(Dataset entries)
---------------

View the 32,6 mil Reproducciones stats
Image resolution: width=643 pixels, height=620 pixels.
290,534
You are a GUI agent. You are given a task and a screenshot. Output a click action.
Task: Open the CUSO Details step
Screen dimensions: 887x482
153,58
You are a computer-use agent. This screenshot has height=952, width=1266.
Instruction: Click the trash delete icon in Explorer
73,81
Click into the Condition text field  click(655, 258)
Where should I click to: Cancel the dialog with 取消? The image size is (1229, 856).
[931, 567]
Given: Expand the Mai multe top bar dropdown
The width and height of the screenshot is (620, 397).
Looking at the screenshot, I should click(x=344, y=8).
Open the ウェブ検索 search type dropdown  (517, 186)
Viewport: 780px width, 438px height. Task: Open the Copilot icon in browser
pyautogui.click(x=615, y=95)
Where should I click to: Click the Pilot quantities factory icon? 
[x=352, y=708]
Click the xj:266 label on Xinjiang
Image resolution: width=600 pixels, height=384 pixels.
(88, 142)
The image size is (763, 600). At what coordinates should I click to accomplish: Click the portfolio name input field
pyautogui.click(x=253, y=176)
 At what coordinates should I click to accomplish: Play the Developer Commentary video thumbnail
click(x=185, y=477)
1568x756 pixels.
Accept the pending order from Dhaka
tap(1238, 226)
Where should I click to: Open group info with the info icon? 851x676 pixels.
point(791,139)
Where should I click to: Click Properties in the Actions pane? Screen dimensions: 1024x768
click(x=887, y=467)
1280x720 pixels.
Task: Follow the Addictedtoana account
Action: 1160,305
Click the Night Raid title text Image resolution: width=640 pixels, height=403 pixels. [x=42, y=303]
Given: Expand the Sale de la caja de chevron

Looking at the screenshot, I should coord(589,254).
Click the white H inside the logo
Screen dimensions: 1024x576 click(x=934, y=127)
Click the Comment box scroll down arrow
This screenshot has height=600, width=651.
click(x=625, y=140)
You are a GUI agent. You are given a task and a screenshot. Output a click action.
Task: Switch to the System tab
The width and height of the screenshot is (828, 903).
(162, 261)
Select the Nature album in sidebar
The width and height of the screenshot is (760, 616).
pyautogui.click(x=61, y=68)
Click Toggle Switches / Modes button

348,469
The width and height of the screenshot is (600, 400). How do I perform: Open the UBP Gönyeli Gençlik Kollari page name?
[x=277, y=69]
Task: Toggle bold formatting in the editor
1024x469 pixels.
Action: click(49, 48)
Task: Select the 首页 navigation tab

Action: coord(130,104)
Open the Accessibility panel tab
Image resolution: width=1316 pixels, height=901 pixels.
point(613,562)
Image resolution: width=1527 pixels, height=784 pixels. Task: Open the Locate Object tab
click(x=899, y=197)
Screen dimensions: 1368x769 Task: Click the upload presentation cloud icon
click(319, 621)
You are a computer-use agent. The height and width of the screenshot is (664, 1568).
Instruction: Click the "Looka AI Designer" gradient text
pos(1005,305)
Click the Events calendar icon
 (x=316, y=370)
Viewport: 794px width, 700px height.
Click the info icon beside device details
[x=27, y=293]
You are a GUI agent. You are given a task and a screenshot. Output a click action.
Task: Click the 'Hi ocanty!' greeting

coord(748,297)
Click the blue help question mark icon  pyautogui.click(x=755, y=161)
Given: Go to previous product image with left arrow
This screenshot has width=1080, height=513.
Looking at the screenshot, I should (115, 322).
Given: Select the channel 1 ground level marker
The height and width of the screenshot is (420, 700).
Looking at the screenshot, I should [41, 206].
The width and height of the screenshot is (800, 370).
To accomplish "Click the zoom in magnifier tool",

---------------

Description of the task: Print every record exactly as written.

Exercise result:
View the 32,6 mil Reproducciones stats
Image resolution: width=643 pixels, height=620 pixels.
290,534
You are a GUI agent. You are given a task and a screenshot. Output a click action.
Task: Open the CUSO Details step
Screen dimensions: 887x482
153,58
You are a computer-use agent. This screenshot has height=952, width=1266.
Instruction: Click the trash delete icon in Explorer
73,81
Click into the Condition text field  click(655, 258)
Where should I click to: Cancel the dialog with 取消? The image size is (1229, 856).
[931, 567]
Given: Expand the Mai multe top bar dropdown
The width and height of the screenshot is (620, 397).
Looking at the screenshot, I should click(x=344, y=8).
Open the ウェブ検索 search type dropdown  (517, 186)
Viewport: 780px width, 438px height. Task: Open the Copilot icon in browser
pyautogui.click(x=615, y=95)
Where should I click to: Click the Pilot quantities factory icon? 
[x=352, y=708]
Click the xj:266 label on Xinjiang
Image resolution: width=600 pixels, height=384 pixels.
(88, 142)
The image size is (763, 600). At what coordinates should I click to accomplish: Click the portfolio name input field
pyautogui.click(x=253, y=176)
 At what coordinates should I click to accomplish: Play the Developer Commentary video thumbnail
click(x=185, y=477)
1568x756 pixels.
Accept the pending order from Dhaka
tap(1238, 226)
Where should I click to: Open group info with the info icon? 851x676 pixels.
point(791,139)
Where should I click to: Click Properties in the Actions pane? Screen dimensions: 1024x768
click(x=887, y=467)
1280x720 pixels.
Task: Follow the Addictedtoana account
Action: 1160,305
Click the Night Raid title text Image resolution: width=640 pixels, height=403 pixels. [x=42, y=303]
Given: Expand the Sale de la caja de chevron

Looking at the screenshot, I should coord(589,254).
Click the white H inside the logo
Screen dimensions: 1024x576 click(x=934, y=127)
Click the Comment box scroll down arrow
This screenshot has height=600, width=651.
click(x=625, y=140)
You are a GUI agent. You are given a task and a screenshot. Output a click action.
Task: Switch to the System tab
The width and height of the screenshot is (828, 903).
(162, 261)
Select the Nature album in sidebar
The width and height of the screenshot is (760, 616).
pyautogui.click(x=61, y=68)
Click Toggle Switches / Modes button

348,469
The width and height of the screenshot is (600, 400). How do I perform: Open the UBP Gönyeli Gençlik Kollari page name?
[x=277, y=69]
Task: Toggle bold formatting in the editor
1024x469 pixels.
Action: click(49, 48)
Task: Select the 首页 navigation tab

Action: coord(130,104)
Open the Accessibility panel tab
Image resolution: width=1316 pixels, height=901 pixels.
point(613,562)
Image resolution: width=1527 pixels, height=784 pixels. Task: Open the Locate Object tab
click(x=899, y=197)
Screen dimensions: 1368x769 Task: Click the upload presentation cloud icon
click(319, 621)
You are a computer-use agent. The height and width of the screenshot is (664, 1568).
Instruction: Click the "Looka AI Designer" gradient text
pos(1005,305)
Click the Events calendar icon
 (x=316, y=370)
Viewport: 794px width, 700px height.
Click the info icon beside device details
[x=27, y=293]
You are a GUI agent. You are given a task and a screenshot. Output a click action.
Task: Click the 'Hi ocanty!' greeting

coord(748,297)
Click the blue help question mark icon  pyautogui.click(x=755, y=161)
Given: Go to previous product image with left arrow
This screenshot has width=1080, height=513.
Looking at the screenshot, I should (115, 322).
Given: Select the channel 1 ground level marker
The height and width of the screenshot is (420, 700).
Looking at the screenshot, I should [41, 206].
The width and height of the screenshot is (800, 370).
To accomplish "Click the zoom in magnifier tool",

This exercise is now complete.